### WORK INSTRUCTION
Copy out the lines beginning at the one with "All contact information (85, 2364)" and ending at the last line of the data, both included; pictures stay out.

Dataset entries

╔══

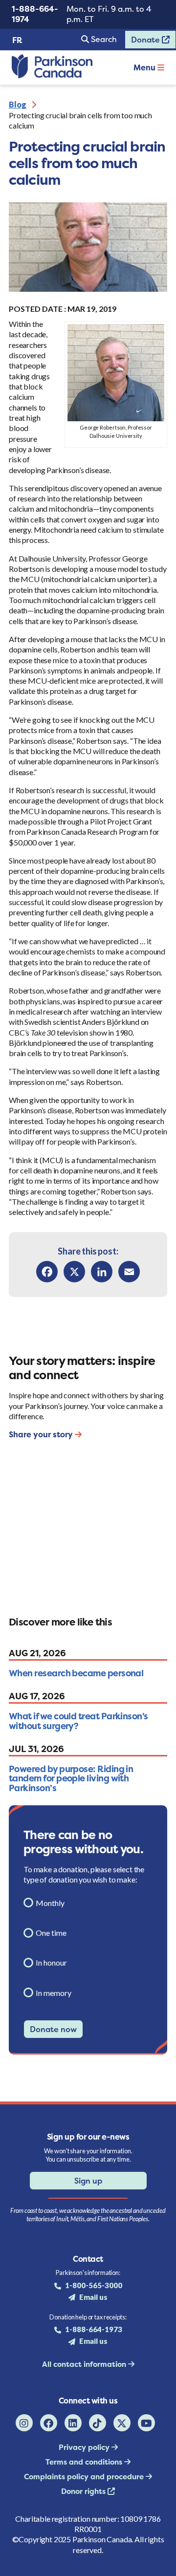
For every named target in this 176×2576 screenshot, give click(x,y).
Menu (145, 67)
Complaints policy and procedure (85, 2476)
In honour (51, 1962)
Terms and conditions (84, 2462)
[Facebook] (47, 1271)
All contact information (85, 2364)
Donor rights (84, 2491)
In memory (53, 1992)
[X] (74, 1271)
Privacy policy (85, 2447)
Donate (143, 41)
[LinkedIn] (101, 1271)
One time (51, 1932)
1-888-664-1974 (35, 13)
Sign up (88, 2180)
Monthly (50, 1902)
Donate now (53, 2029)
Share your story (42, 1434)
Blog (17, 104)
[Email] (129, 1271)
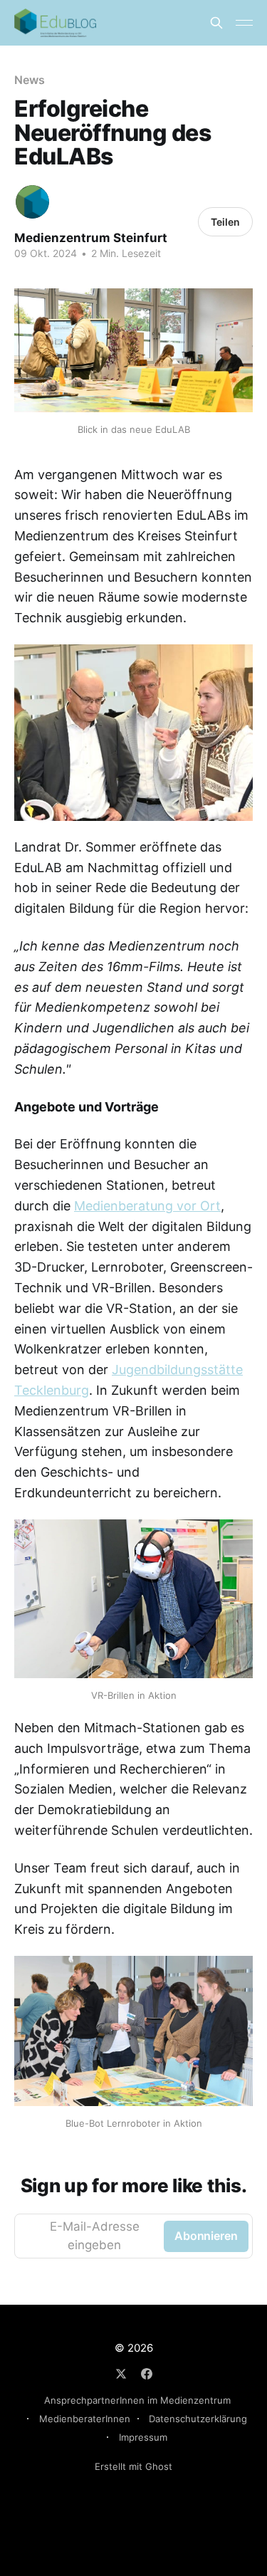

╚══

### RESULT FOR THIS EXERCISE
All contact information (85, 2364)
Donor rights (84, 2491)
In memory (53, 1992)
[X] (74, 1271)
Privacy policy (85, 2447)
Donate (143, 41)
[LinkedIn] (101, 1271)
One time (51, 1932)
1-888-664-1974 (35, 13)
Sign up (88, 2180)
Monthly (50, 1902)
Donate now (53, 2029)
Share your story (42, 1434)
Blog (17, 104)
[Email] (129, 1271)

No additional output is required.